Data Processing Addendum (DPA)

This DPA describes data processing terms that apply when customer data is processed through CanineOps. Privacy contact: privacy@canineops.com.

1. Roles of the parties

For customer data entered by customer organizations, customer generally acts as controller/business and CanineOps acts as processor/service provider, except where CanineOps acts as controller for its own operational account and billing data.

2. Processing instructions

CanineOps processes customer data on documented customer instructions as reflected in customer configuration, support requests, and service usage, and only as necessary to provide and secure the service or as required by law.

3. Confidentiality

CanineOps personnel with access to customer data are subject to confidentiality obligations and role-based access limitations.

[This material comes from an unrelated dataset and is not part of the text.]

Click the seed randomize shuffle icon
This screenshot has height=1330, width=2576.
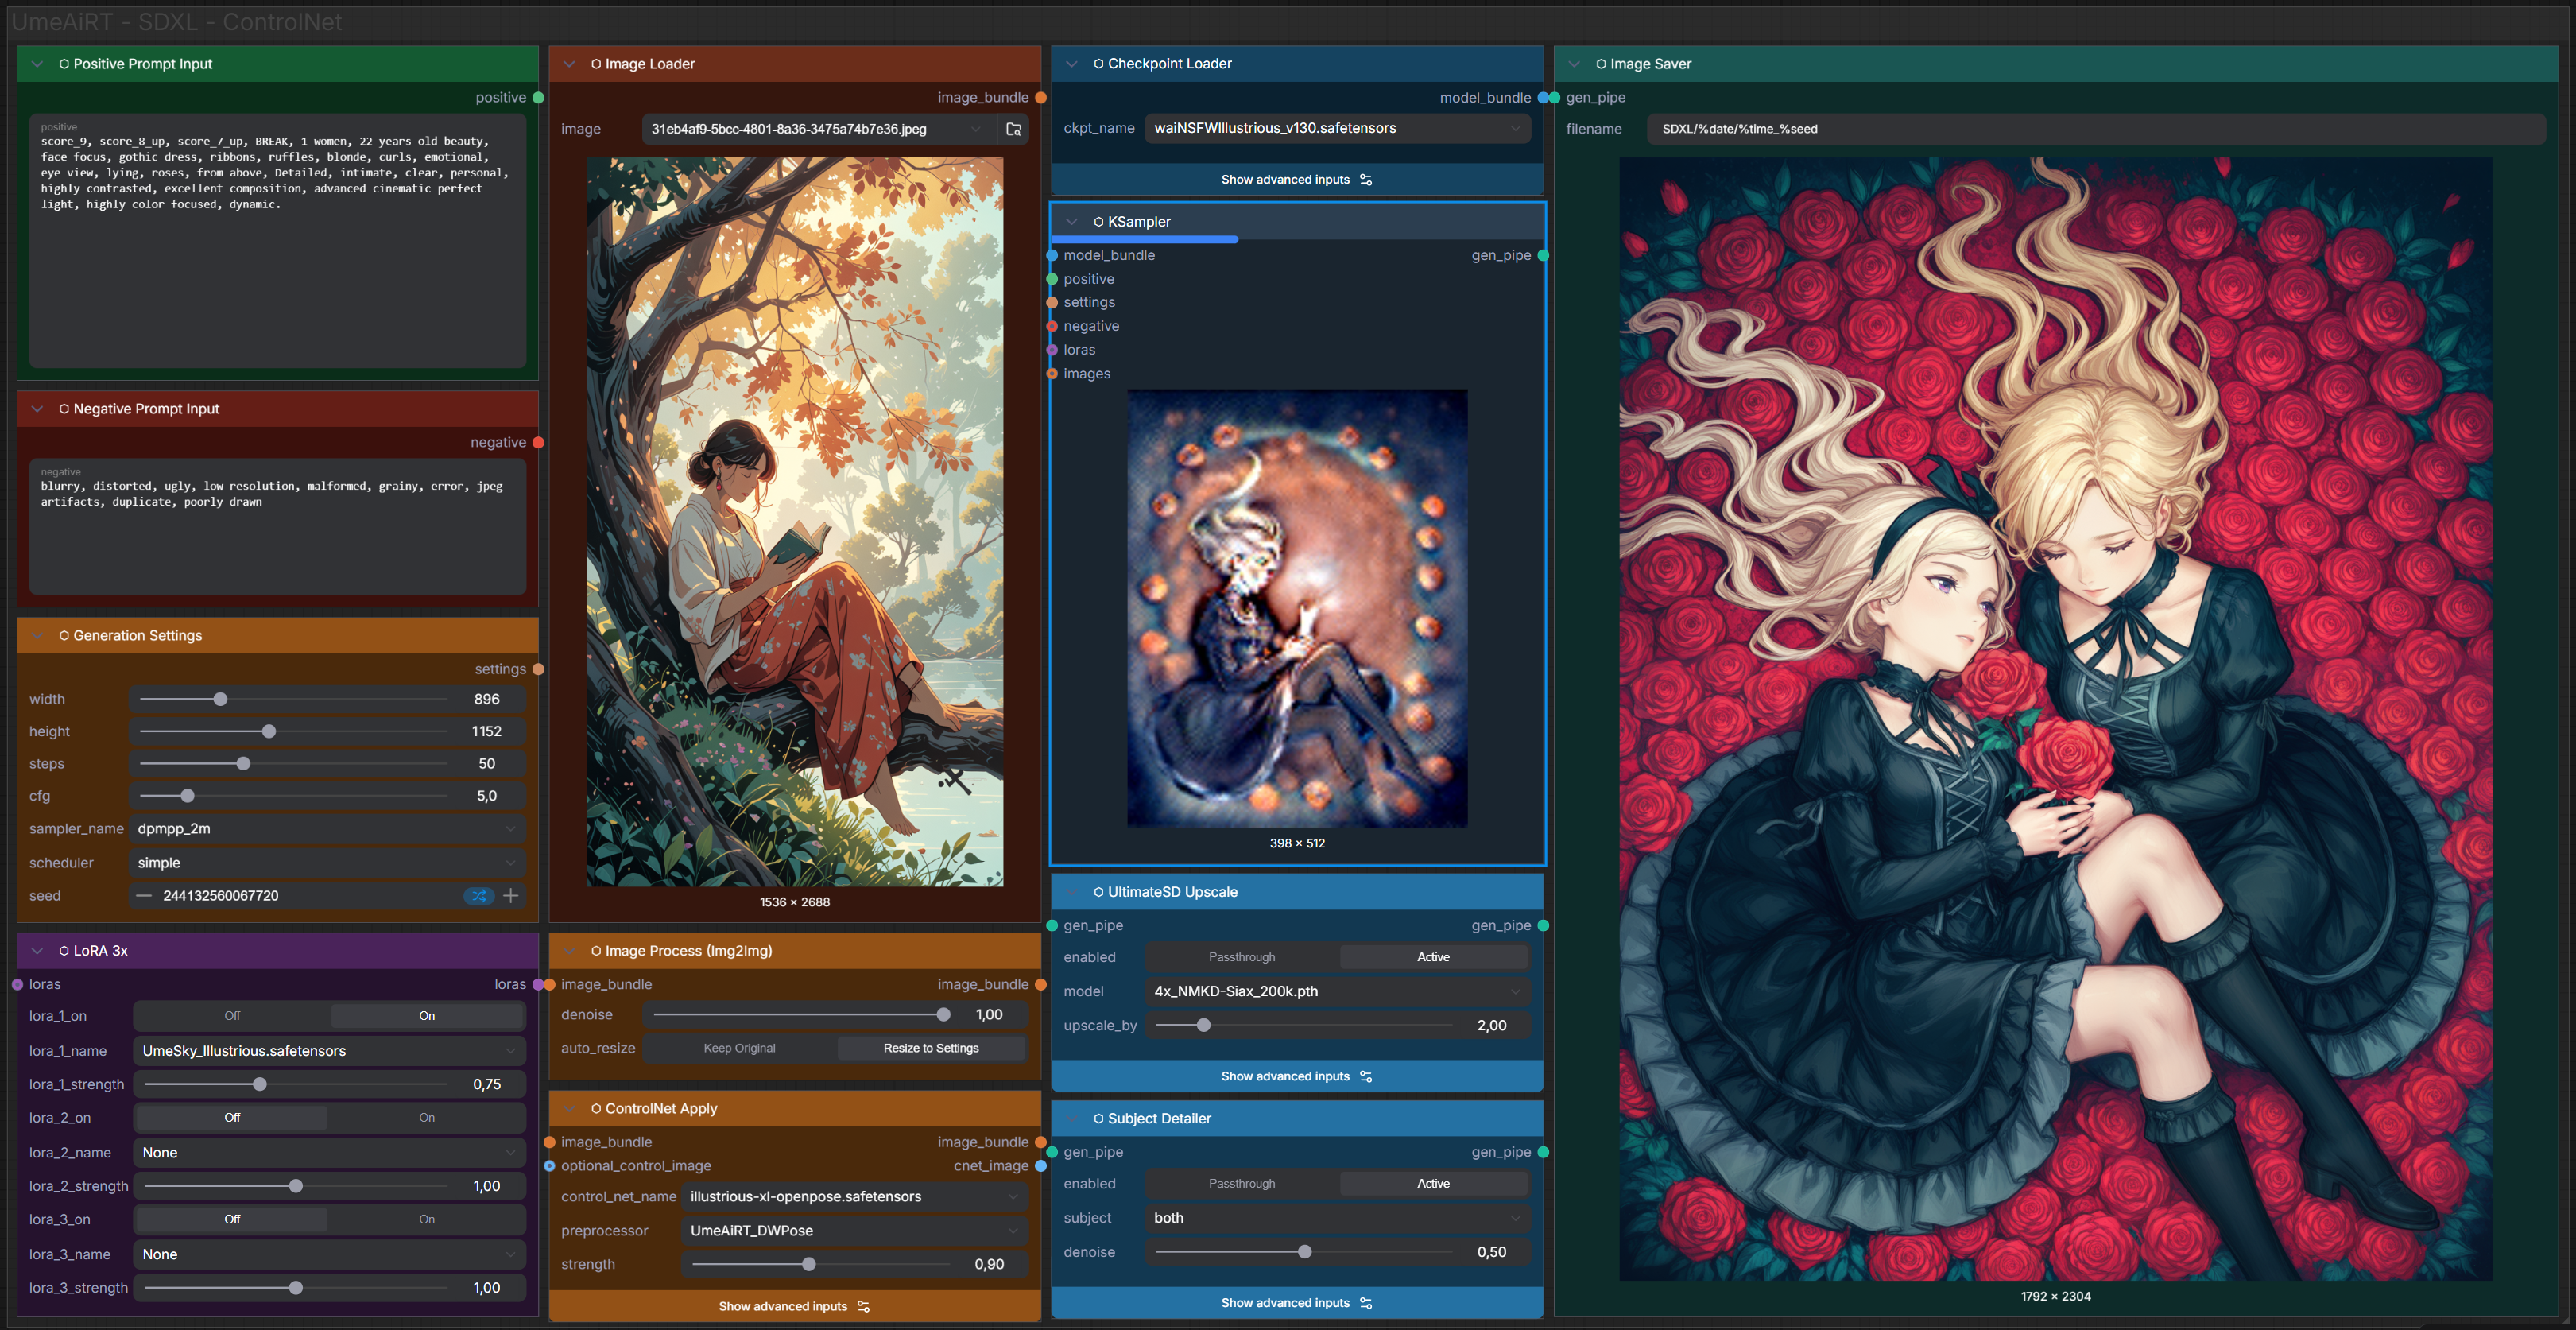(x=479, y=896)
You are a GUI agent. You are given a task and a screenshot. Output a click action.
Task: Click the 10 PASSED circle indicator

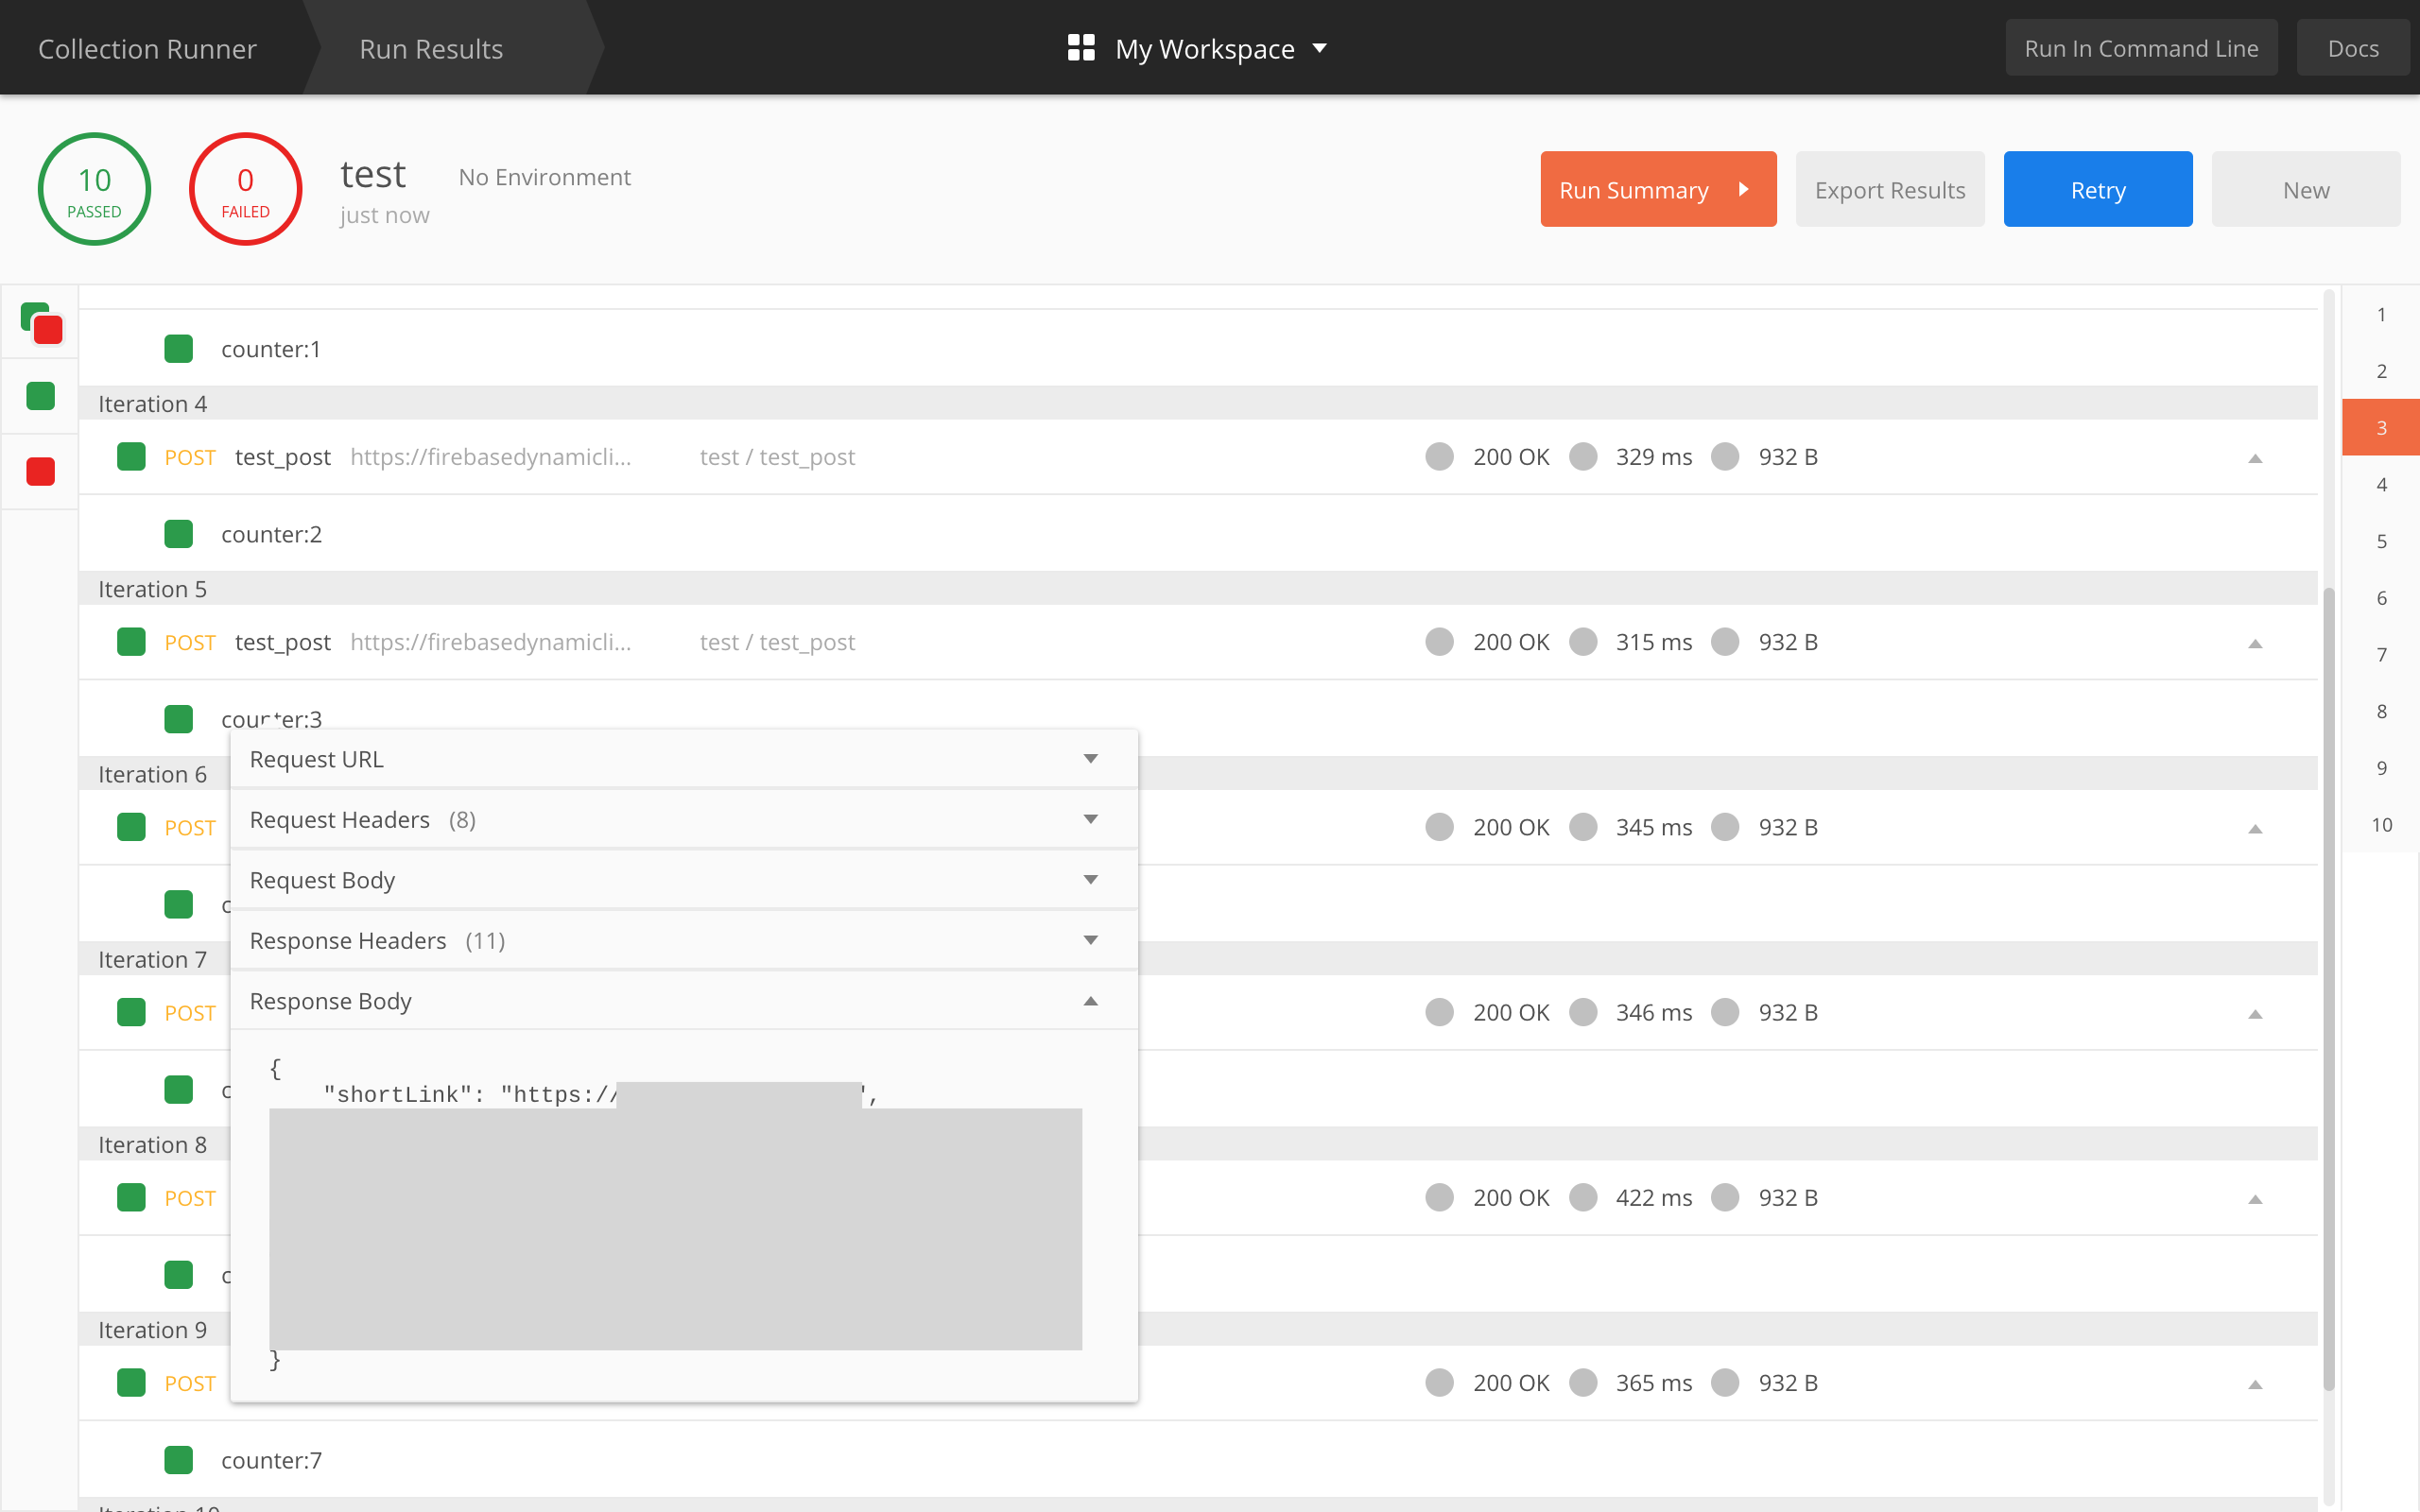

4. Trusted service providers

CanineOps may use trusted third-party providers for infrastructure, billing, communications, and other operational services. The current provider list is available at /subprocessors.

5. Security measures

CanineOps applies commercially reasonable safeguards including encrypted transport, access controls, and operational monitoring appropriate to current service design.

6. Incident notification

CanineOps will notify affected customers of confirmed security incidents involving customer data when required by law or contract, and will provide available information appropriate to the incident.

7. Return and deletion

Upon termination, customer data return and deletion follow the applicable subscription terms, retention policy, and legal obligations. See Data Retention & Deletion Policy.

8. Audit and information support

CanineOps may provide reasonable information to help customers assess processing controls, subject to confidentiality, security, and practical operational limits.

9. International transfers

If cross-border transfers occur, parties will rely on applicable legal transfer mechanisms as required by law and reflected in customer contractual documents where needed.

10. Order of precedence

If this DPA conflicts with another signed agreement covering data processing, the signed agreement controls to the extent of that conflict.